Work required
Copy out every line of the material below without changing a single character.

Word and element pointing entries
--- begin ---

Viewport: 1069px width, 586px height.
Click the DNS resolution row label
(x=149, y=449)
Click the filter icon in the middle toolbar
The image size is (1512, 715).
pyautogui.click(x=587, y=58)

--- end ---

Answer to this task
Viewport: 1069px width, 586px height.
Click the DNS resolution row label
(x=149, y=449)
Click the filter icon in the middle toolbar
The image size is (1512, 715).
pyautogui.click(x=587, y=58)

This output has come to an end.